The period of expanding incarceration also coincided with emphasis at state and federal levels on controlling the use and distribution of drugs. The first legislation against drugs was the Harrison Act, enacted in 1914, which outlawed opiates and cocaine. Marijuana was outlawed in 1937. The "war on drugs" was declared in the early 1970s when the National Commission on Marihuana and Drug Abuse (also known as the Shafer Commission) published its recommendation that marijuana be legalized (Marihuana: A Signal of Misunderstanding, Report of the National Commission on Marihuana and Drug Abuse, March 1972). The commission was appointed by President Richard Nixon, who later rejected the commission's recommendation and declared war on drugs.
As reported in Key Facts at a Glance on the Web page of the Bureau of Justice Statistics (BJS) ("Number of Persons in Custody of State Correctional Authorities by Most Serious Offense, 1980–2001," http://www.ojp.usdoj.gov/bjs/glance/tables/corrtyptab.htm), prisoners in state systems incarcerated for drug offenses comprised 6.5% of the prison population in 1980. By 2001 they represented 20.4% of prisoners. Drug prosecutions also have made up a growing proportion of the federal criminal caseload. In 1982, 21% of federal defendants were held on drug charges, while 35% were drug related in 2002. In addition to a sharp growth in drug crimes, crimes of violence also spiked. From 1995 to 2001, half of the increase in the state prison population was due to an increase in the prisoners convicted of violent offenses.
It is against this background that new sentencing policies developed. Paula M. Ditton and Doris James Wilson (Truth in Sentencing in State Prisons) summarize the situation beginning with the 1970s as follows:
In the early 1970s, states generally permitted parole boards to determine when an offender would be released from prison. In addition, good-time reductions for satisfactory prison behavior, earned-time incentives for participation in work or educational programs, and other time reductions to control prison crowding resulted in the early release of prisoners. These policies permitted officials to individualize the amount of punishment or leniency an offender received and provided means to manage the prison population.

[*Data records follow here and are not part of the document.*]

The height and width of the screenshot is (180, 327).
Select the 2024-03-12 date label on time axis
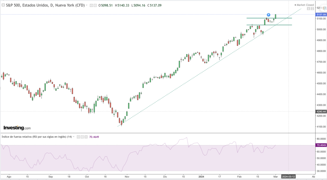(288, 176)
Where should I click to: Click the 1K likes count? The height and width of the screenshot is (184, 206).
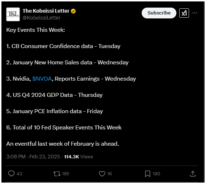(110, 174)
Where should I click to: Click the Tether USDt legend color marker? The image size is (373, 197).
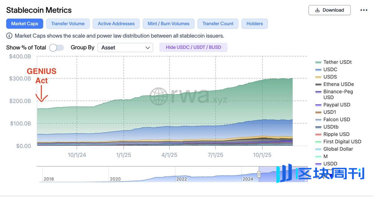[318, 62]
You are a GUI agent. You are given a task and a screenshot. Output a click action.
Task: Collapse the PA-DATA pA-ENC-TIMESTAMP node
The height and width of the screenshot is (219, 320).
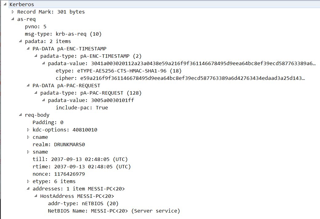click(x=28, y=49)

Such discretion in sentencing and release policies led to criticism that some offenders were punished more harshly than others for similar offenses and to complaints that overall sentencing and release laws were too soft on criminals. By the late 1970s and early 1980s, States began developing sentencing guidelines, enacting mandatory minimum sentences and adopting other sentencing reforms to reduce disparity in sentencing and to toughen penalties for certain offenses, specifically drug offenses (as part of the "war on drugs"), offenses with weapons, and offenses committed by repeat or habitual criminals.